Runner
Overview
Enumeration
Starting with a full tcp nmap scan, we can see that there are three services open on the host.
There’s a client-facing website on port 80 that’s selling their CI/CD pipeline, but not much else. Port 8000 is fingerprinted as “nagios” but just appears to be some backend exposing an API. After fuzzing for a bit of time, not much progress is made. Only a /health and /version endpoint.
Fuzzing for virtual hosts is unsuccessful using some standard subdomain lists. However, using a custom wordlist from scraped words on the site did find a new vhost. Pointing skweez at the sales site and running that list through ffuf against vhosts gives us the host teamcity.runner.htb.
Updating /etc/hosts, we see that JetBrains TeamCity is hosted an exposed.
Foothold
A quick vulnerability lookup for version 2023.05.3 provides an unauthenticated administrator account creation with a known exploit [CVE-2023-42793]. After validating the script, we succesfully exploit the application and obtain administrative access.
We confirm the exploit worked and login as the new admin. We see two other users in the application (john & matthew).
Browsing the application, we note an empty project with no agents so looks like any remote code execution through a runner isn’t possible. We do, however, see that can browse the data directory and even back it up. We first discover an SSH key.

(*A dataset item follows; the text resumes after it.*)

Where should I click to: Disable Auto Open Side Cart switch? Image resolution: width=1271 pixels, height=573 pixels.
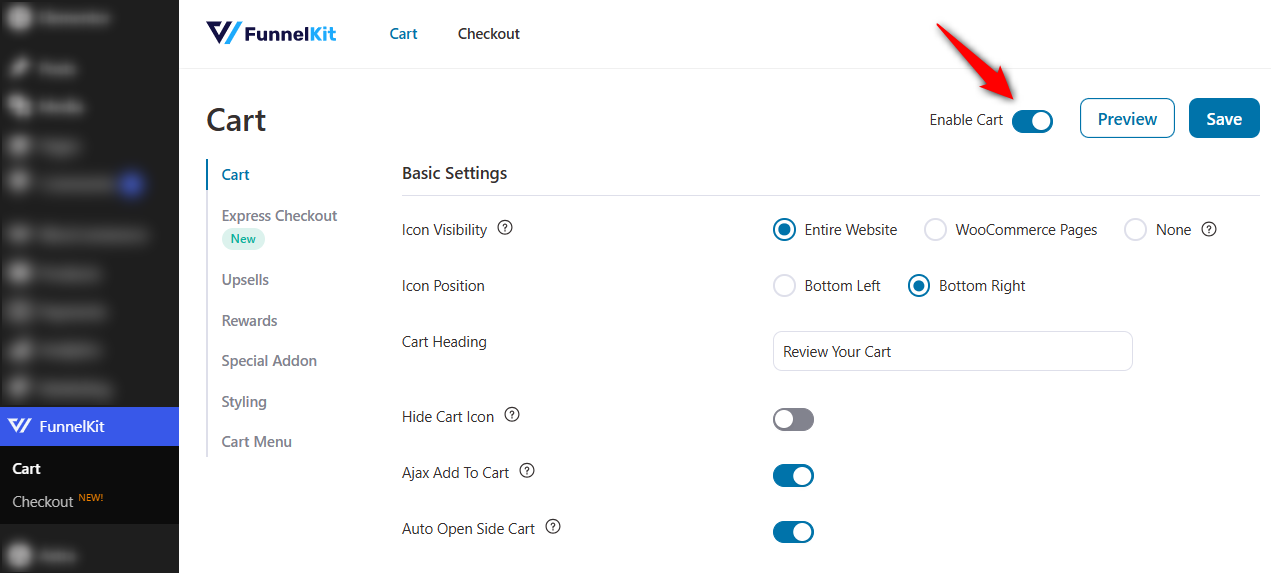[x=793, y=531]
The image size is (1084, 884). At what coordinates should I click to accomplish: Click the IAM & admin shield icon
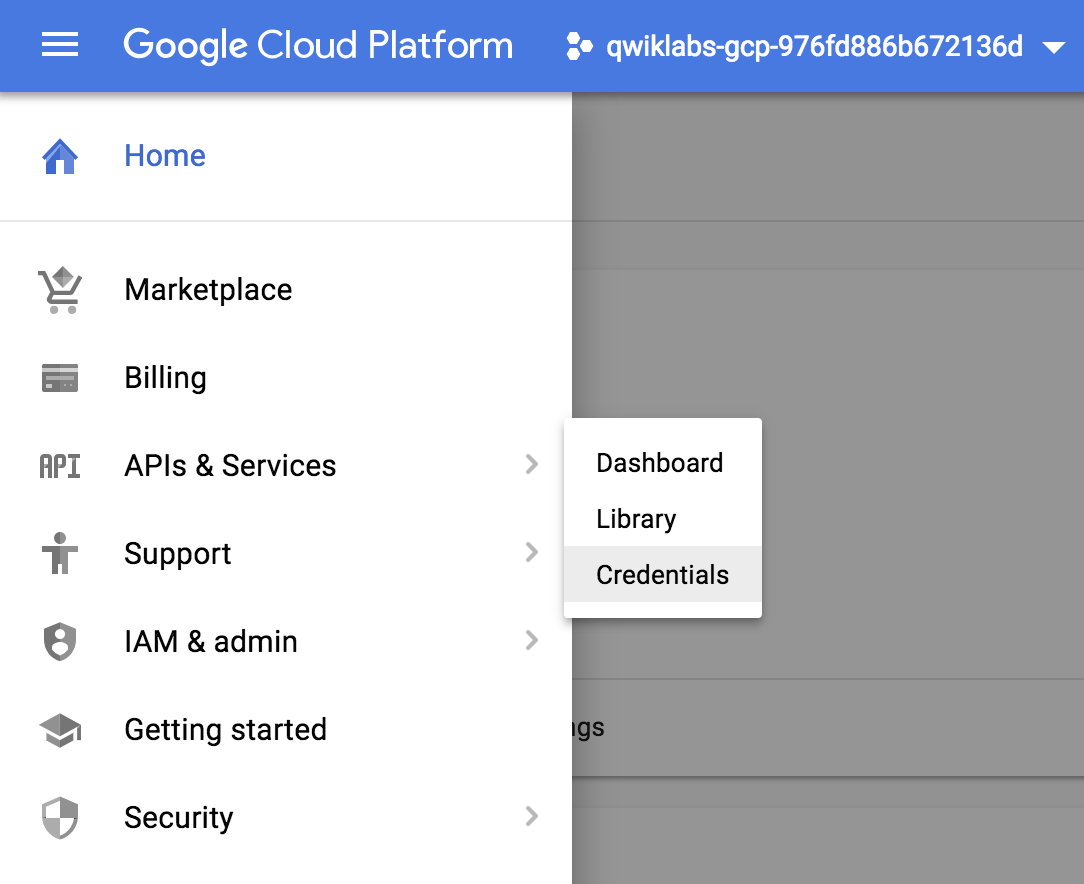[59, 641]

We’ll try that in a second, but while we’re here, we also back up the site and download the zip.
We grab some user hashes from the database dump and throw them into john. After a few minutes, we crack the hash for matthew.
User Flag
Attempting to login via ssh as matthew:piper123 is unsuccessful. However, the ssh key used for authentication on TeamCity also works against the host system as user john.
We grab the user.txt flag.
Privilege Escalation
Once on the host, we check our groups and other potential privileges, but nothing stands out. During the internal enumeration, we notice that nginx to proxy requests for portainer-administration.
We add portainer-administration.runner.htb to our hosts file and attempt to login as matthew:piper123 and the credentials work.
Browsing the app, we try to make a container with a binded volume and maybe get root access to the file system. However, looks like the standard portainer ways of doing that are non-existent. However, with our access to the system as john, we note that runc is version 1.1.7.
Root Flag
This version is vulnerable to Leaky Vessels. We go and create a new image and provide the following payload in an attempt to access the root file system.
Building the image gives us the flag.
If we wanted full system access, we could write a rev shell cron job or something similar as we now have read/write as root on the local file system.